Inclusief sectiekoppen index Selecteer deze optie om sectiekoppen te genereren die uit letters bestaan (A, B, C enz.)
die de volgende sectie aangeven.
Inclusief lege indexsecties Selecteer deze optie om sectiekoppen te genereren voor alle letters van het alfabet, zelfs als
er in de index geen items van het eerste niveau staan die met een bepaalde letter beginnen.
Niveau-opmaak Kies voor elk indexniveau een alineastijl die op elk niveau van indexitems moet worden toegepast.
Nadat u de index hebt gegenereerd, kunt u deze stijlen bewerken in het deelvenster Alineastijlen.
Sectiekop Selecteer de alineastijl waarmee de sectiekoppen (A, B, C, enz.) in de gegenereerde index zijn opgemaakt.
Paginanummer Selecteer de tekenstijl waarmee de paginanummers in de gegenereerde index zijn opgemaakt. Deze
instelling heeft geen invloed op indexitems die u met de optie Andere stijl op nummer toepassen hebt opgemaakt.
Opmerking: Zie “Sectienummering definiëren” op pagina 90 voor het toevoegen van voorvoegsels aan de paginanummers
in de index, zoals B-1 of II-1.
Kruisverwijzing Selecteer de tekenstijl waarmee de tekst van de kruisverwijzing (zoals Zie en Zie ook) in de
gegenereerde index is opgemaakt.
Onderwerp waarnaar wordt verwezen Selecteer de tekenstijl waarmee het onderwerp waarnaar wordt verwezen (zoals
beesten in Zie ook beesten) in de gegenereerde index is opgemaakt.

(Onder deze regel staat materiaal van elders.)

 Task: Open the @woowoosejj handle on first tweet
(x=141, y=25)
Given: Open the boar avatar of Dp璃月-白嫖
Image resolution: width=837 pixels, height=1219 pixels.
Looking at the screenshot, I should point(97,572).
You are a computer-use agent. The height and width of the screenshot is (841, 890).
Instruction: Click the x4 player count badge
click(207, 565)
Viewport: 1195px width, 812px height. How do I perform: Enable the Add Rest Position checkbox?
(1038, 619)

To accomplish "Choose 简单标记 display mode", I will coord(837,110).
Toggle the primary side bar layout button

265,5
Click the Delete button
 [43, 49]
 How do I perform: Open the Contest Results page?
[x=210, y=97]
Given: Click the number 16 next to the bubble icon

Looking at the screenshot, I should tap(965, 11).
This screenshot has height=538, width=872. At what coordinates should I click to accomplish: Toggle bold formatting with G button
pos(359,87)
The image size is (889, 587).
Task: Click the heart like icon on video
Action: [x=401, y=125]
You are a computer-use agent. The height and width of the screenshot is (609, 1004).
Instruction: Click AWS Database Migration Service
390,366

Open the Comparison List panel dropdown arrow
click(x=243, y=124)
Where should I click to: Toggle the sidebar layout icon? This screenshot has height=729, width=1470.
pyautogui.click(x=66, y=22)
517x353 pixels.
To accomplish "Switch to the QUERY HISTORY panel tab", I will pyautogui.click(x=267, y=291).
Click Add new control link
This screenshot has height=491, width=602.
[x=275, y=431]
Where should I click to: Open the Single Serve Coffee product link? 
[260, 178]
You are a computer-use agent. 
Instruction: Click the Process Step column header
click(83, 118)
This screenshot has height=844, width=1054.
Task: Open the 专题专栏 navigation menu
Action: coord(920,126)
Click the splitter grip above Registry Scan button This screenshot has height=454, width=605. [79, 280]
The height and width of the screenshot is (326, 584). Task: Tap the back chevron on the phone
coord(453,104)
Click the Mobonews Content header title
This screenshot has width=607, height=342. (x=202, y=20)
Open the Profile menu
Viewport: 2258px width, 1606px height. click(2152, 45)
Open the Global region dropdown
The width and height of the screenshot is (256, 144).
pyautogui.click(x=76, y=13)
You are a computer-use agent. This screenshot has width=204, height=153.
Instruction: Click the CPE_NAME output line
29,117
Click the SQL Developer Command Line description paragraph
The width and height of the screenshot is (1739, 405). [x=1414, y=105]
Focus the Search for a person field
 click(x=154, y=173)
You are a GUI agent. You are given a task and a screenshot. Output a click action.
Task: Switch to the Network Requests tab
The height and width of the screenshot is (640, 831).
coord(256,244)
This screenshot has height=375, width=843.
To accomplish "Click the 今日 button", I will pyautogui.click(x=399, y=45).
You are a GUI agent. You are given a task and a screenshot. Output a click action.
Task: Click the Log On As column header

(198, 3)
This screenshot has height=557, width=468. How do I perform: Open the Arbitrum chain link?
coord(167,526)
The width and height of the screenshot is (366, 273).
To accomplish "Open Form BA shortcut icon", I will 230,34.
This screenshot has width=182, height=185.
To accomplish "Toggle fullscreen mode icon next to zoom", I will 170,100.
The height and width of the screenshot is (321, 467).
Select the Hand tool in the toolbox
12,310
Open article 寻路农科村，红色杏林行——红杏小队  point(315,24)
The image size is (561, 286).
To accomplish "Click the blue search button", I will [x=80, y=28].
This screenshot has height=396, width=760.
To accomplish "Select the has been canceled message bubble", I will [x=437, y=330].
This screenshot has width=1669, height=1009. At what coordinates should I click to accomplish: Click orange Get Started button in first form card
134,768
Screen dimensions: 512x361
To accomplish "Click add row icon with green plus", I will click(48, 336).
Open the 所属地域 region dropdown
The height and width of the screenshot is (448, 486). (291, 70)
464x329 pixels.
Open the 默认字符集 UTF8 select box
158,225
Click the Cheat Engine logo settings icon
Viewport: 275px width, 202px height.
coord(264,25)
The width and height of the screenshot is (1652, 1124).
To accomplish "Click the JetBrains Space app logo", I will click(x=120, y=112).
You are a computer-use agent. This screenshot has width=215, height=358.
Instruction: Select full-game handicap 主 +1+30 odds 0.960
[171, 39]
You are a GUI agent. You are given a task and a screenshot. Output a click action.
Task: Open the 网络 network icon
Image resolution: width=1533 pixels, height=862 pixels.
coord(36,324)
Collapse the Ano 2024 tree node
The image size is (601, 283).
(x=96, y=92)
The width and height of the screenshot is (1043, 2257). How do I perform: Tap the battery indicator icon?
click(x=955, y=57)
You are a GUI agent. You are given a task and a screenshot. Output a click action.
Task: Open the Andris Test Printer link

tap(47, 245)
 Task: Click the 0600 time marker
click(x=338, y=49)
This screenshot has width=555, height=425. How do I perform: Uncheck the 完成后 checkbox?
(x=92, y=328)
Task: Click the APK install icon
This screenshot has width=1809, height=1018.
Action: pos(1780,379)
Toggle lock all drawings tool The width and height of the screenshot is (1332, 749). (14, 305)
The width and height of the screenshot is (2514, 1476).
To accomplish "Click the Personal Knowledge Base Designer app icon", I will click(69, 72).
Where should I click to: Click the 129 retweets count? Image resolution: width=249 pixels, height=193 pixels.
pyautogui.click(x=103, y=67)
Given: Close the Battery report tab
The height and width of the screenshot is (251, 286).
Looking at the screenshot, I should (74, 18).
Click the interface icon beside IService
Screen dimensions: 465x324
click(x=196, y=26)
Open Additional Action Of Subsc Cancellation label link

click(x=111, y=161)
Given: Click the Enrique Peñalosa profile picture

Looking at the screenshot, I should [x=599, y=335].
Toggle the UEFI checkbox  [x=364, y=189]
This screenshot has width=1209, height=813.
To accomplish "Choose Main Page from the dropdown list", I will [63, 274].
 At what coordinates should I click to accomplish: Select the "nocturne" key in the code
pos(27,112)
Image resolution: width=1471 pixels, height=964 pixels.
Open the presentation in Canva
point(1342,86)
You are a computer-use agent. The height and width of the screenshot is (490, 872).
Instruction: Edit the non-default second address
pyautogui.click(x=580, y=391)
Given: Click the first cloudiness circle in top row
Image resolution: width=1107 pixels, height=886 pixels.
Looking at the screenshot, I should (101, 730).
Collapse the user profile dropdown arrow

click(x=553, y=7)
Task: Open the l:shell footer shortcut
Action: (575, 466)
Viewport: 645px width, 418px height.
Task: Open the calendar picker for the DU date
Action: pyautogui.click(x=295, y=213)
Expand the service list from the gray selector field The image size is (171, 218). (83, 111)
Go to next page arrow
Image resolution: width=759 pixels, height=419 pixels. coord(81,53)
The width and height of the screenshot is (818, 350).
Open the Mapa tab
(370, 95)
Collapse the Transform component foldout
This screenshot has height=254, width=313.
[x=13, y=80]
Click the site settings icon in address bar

Volgend onderwerp Typ of selecteer een speciaal teken om het item van het paginanummer te scheiden (bijvoorbeeld
Dieren 38). Standaard zijn dit twee spaties. Bepaal de opmaak voor dit teken door de desbetreffende niveau-opmaak
te bewerken of door een andere opmaak te selecteren.
Tussen paginanummers Typ of selecteer een speciaal teken om paginanummers of bereiken van elkaar te scheiden.
Standaard is dit een komma gevolgd door een spatie.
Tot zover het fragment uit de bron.